Other, more specific, examples of the manic defence include the socialite who attends one event after another, the small and dependent boy who charges around declaiming that he is Superman, and the sexually inadequate adolescent who laughs ‘like a maniac’ at the slightest intimation of sex. In Virginia Woolf’s novel, Mrs Dalloway, one of several ways in which Clarissa Dalloway prevents herself from thinking about her life is by planning unneeded events and then preoccupying herself with their prerequisites—in the withering words of Woolf, ‘always giving parties to cover the silence’.

The essence of the manic defence is to prevent feelings of helplessness and despair from entering the conscious mind by occupying it with opposite feelings of euphoria, purposeful activity, and omnipotent control. This is no doubt why people feel driven not only to mark but also to celebrate such depressing milestones as entering the workforce (graduation), getting ever older (birthdays, New Year), and even, more recently, death and dying (Halloween). And it is no coincidence that Christmas and New Year happen to have been established in mid-winter.

The manic defence may also take on more subtle forms, such as creating a commotion over something trivial; filling every ‘spare moment’ with reading, study, or on the phone to a friend; spending several months preparing for some civic or sporting event; seeking out status or celebrity so as to be a ‘somebody’ rather than a ‘nobody’; entering into baseless friendships and relationships; and even, sometimes, getting married and having children.

Everyone uses the manic defence, but some people use it to such an extent that they find it difficult to cope with even short periods of unstructured time, such as holidays, weekends, and long-distance travel, which at least explains why airport shops are so profitable. Since the advent of the smartphone, many people find it trying to go even a few hours, let alone a few days, without WIFI.

In sum, it is not that the manically defended person is happy—not at all, in fact—but that she does not know how to be sad, reflective, or undefended. As Oscar Wilde put it in his essay, The Critic as Artist: With Some Remarks on the Importance of Doing Nothing, ‘To do nothing at all is the most difficult thing in the world, the most difficult and the most intellectual.’

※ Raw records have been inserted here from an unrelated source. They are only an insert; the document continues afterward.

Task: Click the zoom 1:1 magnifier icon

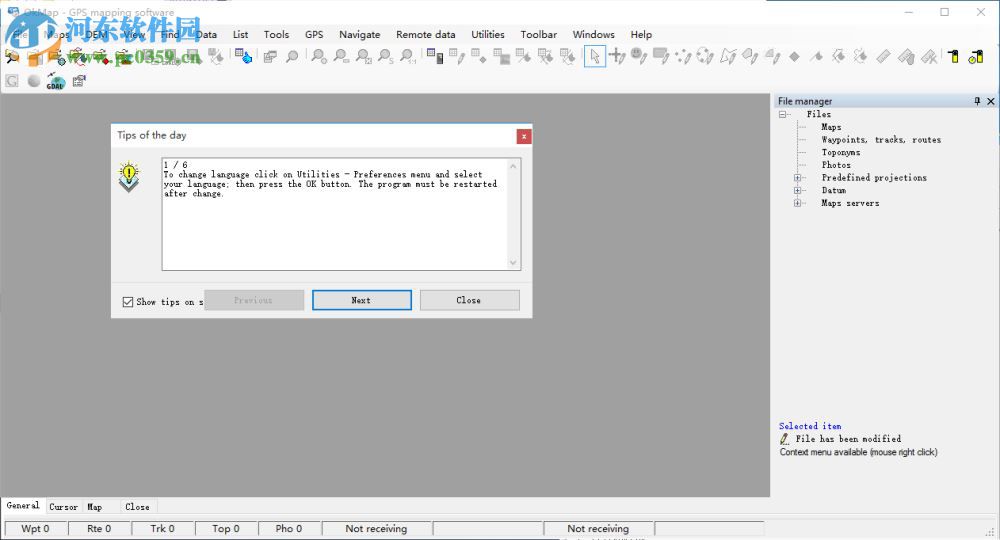Action: 408,57
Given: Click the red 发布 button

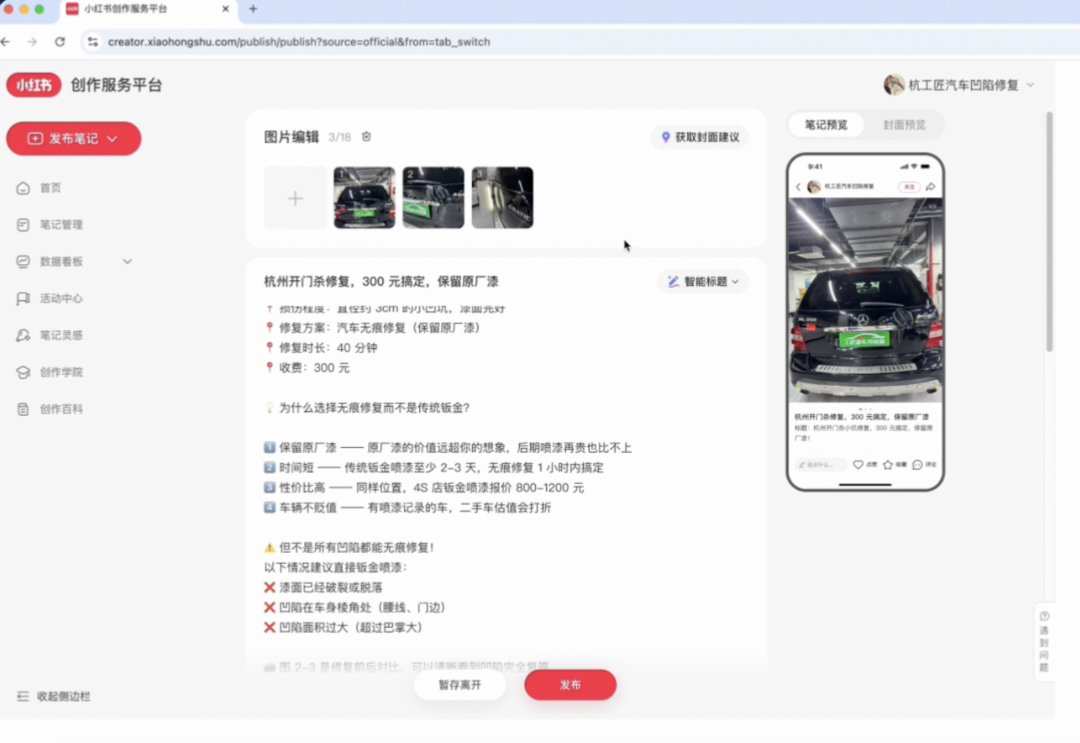Looking at the screenshot, I should point(570,685).
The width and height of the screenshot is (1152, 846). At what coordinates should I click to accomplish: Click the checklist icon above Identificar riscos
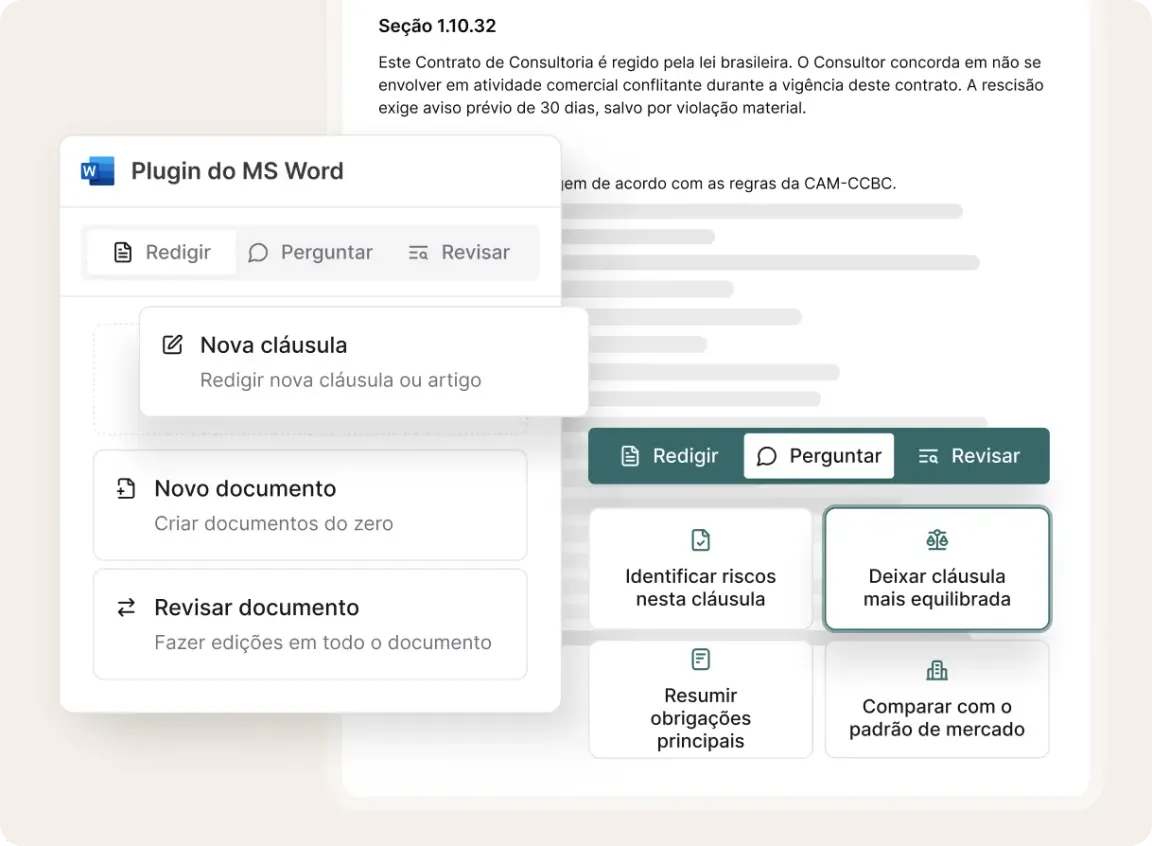701,541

Because our society values ‘busyness’, it is easy enough to pass off the manic defence as some kind of virtue or personal sacrifice. In a country such as Kenya, most people do not share in the Western idea that it is somehow noble or worthwhile to spend all day rushing around from one task to the next. When Westerners go to Kenya and do as they are in the habit of doing, they are met with peels of laughter and cries of Mzungu, which is Swahili for ‘Westerner’. The literal meaning of the word mzunguis ‘one who moves around’, ‘to go round and round’, or ‘to turn around in circles’.

But sometimes a life situation can become so unfulfilling or untenable that the manic defence is no longer able to block out negative feelings, and the person has no choice but to switch and adopt the depressive position. Put differently, a person adopts the depressive position when the gap between her current life situation and her ideal or expected life condition becomes so large that it can no longer be carpeted over. Her goals seem far out of reach and she can no longer envisage a future. As in Psalm 41, abyssus abyssum invocat—‘hell brings forth hell’, or, in an alternative translation, ‘the deep calls onto the deep’.